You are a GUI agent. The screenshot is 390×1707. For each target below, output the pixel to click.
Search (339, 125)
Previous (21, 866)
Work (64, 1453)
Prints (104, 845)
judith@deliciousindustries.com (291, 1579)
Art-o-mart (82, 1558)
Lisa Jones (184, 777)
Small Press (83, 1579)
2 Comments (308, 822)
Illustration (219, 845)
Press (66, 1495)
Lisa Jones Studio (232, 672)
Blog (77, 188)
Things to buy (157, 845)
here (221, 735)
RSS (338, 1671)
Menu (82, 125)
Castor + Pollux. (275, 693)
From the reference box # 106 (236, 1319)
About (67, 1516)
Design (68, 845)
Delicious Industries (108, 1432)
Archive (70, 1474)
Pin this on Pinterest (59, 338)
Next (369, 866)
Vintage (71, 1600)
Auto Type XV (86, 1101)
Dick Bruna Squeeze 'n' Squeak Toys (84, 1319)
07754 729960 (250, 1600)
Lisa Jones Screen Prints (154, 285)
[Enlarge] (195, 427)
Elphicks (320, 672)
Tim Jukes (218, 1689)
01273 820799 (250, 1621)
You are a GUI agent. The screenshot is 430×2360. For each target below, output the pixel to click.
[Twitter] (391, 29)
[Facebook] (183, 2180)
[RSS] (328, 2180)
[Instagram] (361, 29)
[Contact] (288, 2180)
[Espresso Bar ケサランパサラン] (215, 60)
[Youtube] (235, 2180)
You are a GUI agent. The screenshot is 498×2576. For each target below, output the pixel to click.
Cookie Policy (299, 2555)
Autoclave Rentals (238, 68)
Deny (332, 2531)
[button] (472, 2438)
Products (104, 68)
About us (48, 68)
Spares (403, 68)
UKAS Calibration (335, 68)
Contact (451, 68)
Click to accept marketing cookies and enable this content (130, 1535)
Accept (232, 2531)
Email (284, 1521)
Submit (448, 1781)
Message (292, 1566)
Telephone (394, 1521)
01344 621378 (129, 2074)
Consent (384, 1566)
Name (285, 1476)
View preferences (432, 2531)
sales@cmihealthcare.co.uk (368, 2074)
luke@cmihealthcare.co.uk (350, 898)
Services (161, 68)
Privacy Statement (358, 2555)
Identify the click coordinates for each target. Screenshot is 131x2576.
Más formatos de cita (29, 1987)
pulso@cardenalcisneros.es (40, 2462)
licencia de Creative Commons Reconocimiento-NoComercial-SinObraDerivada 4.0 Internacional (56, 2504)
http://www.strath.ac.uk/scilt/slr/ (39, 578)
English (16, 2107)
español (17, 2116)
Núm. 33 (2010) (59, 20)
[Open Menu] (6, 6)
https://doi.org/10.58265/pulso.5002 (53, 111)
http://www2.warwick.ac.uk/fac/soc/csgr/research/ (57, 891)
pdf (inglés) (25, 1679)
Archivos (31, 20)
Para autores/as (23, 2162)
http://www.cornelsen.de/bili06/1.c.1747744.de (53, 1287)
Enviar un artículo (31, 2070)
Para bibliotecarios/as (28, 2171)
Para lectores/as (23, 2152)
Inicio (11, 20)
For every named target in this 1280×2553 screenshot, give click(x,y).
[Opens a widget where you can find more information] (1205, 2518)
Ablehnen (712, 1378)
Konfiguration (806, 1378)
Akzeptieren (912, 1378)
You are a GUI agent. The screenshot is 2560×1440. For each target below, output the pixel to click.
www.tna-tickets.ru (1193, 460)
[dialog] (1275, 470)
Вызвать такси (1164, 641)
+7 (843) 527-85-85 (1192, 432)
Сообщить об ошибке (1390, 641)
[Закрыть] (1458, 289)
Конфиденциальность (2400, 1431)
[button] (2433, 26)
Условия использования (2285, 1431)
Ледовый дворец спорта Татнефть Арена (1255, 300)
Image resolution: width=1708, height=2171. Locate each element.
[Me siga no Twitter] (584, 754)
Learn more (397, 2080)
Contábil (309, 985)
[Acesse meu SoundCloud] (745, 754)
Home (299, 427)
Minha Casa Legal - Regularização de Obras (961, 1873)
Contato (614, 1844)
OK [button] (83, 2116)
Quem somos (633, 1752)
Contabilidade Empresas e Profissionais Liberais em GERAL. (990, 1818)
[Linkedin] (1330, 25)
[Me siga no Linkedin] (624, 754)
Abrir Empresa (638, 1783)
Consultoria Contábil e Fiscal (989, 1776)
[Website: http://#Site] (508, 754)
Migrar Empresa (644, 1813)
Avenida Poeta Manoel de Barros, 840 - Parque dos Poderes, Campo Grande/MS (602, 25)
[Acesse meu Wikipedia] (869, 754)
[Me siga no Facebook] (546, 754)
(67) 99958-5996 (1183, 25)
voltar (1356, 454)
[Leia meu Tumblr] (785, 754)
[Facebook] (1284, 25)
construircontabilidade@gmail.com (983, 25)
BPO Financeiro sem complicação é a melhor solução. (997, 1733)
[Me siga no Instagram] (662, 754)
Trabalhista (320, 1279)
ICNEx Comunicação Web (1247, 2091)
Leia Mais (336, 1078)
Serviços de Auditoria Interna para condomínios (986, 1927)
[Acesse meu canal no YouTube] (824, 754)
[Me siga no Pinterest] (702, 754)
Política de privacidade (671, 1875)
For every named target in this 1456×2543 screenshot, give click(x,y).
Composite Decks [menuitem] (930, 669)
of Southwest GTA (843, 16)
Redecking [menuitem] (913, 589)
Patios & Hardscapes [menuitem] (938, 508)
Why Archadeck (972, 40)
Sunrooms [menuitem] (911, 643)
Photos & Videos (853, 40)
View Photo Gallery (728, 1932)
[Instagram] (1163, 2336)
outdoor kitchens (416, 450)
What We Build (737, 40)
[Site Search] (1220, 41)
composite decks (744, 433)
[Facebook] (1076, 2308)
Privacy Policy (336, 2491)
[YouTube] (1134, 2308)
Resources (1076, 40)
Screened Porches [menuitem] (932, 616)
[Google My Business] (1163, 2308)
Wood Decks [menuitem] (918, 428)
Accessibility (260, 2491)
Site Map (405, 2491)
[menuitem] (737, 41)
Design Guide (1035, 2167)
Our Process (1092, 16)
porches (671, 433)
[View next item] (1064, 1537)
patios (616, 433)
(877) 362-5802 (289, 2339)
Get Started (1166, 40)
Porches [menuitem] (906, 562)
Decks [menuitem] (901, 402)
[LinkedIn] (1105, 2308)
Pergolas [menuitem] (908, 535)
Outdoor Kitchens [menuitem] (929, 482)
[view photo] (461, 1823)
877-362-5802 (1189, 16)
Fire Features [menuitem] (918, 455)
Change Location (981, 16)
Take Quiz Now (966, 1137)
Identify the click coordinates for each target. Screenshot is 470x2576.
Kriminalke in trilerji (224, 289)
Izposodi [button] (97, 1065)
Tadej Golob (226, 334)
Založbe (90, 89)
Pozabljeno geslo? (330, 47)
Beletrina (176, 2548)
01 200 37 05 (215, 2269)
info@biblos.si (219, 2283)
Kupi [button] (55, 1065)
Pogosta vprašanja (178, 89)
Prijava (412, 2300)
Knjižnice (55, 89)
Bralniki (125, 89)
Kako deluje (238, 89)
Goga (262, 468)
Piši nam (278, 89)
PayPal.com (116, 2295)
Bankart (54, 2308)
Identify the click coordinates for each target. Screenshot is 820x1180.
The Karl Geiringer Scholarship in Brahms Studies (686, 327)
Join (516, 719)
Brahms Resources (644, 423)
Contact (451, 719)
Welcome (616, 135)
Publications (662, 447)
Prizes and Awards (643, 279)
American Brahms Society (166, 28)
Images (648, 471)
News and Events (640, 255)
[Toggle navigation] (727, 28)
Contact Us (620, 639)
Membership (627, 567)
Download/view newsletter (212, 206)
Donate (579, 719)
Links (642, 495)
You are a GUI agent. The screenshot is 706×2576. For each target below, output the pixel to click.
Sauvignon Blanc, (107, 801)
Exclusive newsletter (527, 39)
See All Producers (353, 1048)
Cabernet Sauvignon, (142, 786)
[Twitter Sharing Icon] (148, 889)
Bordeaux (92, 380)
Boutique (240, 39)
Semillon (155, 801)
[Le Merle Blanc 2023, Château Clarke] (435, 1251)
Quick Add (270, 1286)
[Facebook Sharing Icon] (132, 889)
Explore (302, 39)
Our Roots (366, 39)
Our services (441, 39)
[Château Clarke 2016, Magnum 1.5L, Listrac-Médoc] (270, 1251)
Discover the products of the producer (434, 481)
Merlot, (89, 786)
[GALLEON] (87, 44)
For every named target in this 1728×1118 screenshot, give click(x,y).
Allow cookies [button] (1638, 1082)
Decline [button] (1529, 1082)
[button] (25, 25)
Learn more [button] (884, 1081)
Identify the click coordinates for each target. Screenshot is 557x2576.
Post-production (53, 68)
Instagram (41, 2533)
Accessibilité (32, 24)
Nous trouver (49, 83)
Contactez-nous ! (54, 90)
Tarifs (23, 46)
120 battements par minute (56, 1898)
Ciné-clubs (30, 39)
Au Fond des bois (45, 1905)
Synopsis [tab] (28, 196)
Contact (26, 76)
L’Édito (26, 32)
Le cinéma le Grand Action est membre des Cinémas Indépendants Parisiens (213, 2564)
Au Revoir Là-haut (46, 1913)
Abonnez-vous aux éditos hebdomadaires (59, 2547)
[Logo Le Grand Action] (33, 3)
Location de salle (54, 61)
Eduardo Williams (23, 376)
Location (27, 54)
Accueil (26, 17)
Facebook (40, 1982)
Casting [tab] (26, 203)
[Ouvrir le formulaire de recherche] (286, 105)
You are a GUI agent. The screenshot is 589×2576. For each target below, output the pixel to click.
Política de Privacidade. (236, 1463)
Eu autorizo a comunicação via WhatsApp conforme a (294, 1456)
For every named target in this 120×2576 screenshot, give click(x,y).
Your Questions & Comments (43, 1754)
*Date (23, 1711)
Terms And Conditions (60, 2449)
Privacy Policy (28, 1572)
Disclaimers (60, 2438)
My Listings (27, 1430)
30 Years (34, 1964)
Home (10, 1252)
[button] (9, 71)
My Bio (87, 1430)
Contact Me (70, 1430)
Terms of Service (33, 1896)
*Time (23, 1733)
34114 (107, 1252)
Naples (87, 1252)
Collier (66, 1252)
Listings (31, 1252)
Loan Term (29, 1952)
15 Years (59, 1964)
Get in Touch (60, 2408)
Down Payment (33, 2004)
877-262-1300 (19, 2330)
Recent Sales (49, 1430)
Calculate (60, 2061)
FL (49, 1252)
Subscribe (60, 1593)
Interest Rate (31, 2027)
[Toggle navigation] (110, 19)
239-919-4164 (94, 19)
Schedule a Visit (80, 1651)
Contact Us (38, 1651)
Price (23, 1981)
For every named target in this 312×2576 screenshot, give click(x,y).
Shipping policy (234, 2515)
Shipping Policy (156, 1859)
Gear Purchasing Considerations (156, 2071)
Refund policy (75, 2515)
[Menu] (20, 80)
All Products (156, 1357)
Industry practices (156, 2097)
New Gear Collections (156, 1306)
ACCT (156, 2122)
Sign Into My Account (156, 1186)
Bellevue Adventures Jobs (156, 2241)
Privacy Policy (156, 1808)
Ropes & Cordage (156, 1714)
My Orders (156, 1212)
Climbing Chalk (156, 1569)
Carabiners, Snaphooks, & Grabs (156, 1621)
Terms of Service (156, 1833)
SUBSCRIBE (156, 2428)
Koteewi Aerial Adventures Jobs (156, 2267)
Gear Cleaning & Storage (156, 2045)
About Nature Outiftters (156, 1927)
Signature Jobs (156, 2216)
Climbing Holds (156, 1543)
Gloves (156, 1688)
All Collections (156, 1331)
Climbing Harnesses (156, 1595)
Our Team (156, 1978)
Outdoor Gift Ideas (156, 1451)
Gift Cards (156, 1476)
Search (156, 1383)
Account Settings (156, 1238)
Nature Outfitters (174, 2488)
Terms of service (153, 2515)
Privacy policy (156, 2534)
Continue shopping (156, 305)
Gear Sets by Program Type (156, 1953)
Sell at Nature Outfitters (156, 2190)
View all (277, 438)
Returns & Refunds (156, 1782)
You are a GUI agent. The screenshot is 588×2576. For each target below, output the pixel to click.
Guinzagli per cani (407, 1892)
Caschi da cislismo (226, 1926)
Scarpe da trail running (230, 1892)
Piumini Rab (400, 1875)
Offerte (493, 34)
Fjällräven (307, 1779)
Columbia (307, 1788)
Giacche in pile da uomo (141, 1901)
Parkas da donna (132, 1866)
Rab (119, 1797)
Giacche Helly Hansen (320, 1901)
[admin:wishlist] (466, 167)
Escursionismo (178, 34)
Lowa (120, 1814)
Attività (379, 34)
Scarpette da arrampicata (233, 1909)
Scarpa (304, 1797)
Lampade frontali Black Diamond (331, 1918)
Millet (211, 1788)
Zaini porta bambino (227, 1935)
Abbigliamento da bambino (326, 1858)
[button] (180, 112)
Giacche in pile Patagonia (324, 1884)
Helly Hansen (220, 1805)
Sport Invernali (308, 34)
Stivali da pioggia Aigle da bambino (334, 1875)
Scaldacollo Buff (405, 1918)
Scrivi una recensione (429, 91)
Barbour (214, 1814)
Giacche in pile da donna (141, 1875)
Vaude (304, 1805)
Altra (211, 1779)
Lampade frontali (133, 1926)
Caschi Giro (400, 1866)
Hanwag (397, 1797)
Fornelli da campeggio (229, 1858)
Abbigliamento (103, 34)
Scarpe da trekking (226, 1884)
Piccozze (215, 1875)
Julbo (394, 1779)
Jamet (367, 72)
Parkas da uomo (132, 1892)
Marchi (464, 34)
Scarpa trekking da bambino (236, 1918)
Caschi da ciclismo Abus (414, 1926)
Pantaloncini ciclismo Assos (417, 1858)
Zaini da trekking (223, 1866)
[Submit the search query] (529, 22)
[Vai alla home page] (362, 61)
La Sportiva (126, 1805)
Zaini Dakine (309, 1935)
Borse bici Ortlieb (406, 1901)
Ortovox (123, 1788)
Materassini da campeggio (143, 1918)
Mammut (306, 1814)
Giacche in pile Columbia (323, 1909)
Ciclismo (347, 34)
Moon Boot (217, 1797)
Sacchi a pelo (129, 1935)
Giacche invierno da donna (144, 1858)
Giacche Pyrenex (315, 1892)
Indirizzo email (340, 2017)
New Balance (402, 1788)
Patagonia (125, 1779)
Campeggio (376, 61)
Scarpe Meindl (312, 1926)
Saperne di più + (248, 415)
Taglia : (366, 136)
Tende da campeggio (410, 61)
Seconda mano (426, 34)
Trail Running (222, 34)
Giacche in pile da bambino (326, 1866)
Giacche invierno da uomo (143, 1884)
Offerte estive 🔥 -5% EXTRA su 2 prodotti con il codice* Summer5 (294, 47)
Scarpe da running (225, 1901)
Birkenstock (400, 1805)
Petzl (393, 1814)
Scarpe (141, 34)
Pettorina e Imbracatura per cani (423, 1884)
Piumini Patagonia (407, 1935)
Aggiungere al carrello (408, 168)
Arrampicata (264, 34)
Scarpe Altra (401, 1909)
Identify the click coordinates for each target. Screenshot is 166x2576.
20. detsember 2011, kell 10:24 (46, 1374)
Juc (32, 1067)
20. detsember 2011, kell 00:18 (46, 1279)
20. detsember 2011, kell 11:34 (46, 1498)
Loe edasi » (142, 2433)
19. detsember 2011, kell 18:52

━━━━━━━━

◆ **What to work on**
When you reach the line with "Resources (1076, 40)" in the records above, start writing out lines exactly, and stop once the line with "Piši nam (278, 89)" has been written; include nothing else.

◆ **Expected answer**
Resources (1076, 40)
Screened Porches [menuitem] (932, 616)
[Google My Business] (1163, 2308)
Wood Decks [menuitem] (918, 428)
Accessibility (260, 2491)
Site Map (405, 2491)
[menuitem] (737, 41)
Design Guide (1035, 2167)
Our Process (1092, 16)
porches (671, 433)
[View next item] (1064, 1537)
patios (616, 433)
(877) 362-5802 (289, 2339)
Get Started (1166, 40)
Porches [menuitem] (906, 562)
Decks [menuitem] (901, 402)
[LinkedIn] (1105, 2308)
Pergolas [menuitem] (908, 535)
Outdoor Kitchens [menuitem] (929, 482)
[view photo] (461, 1823)
877-362-5802 (1189, 16)
Fire Features [menuitem] (918, 455)
Change Location (981, 16)
Take Quiz Now (966, 1137)
Identify the click coordinates for each target. Screenshot is 470x2576.
Kriminalke in trilerji (224, 289)
Izposodi [button] (97, 1065)
Tadej Golob (226, 334)
Založbe (90, 89)
Pozabljeno geslo? (330, 47)
Beletrina (176, 2548)
01 200 37 05 (215, 2269)
info@biblos.si (219, 2283)
Kupi [button] (55, 1065)
Pogosta vprašanja (178, 89)
Prijava (412, 2300)
Knjižnice (55, 89)
Bralniki (125, 89)
Kako deluje (238, 89)
Goga (262, 468)
Piši nam (278, 89)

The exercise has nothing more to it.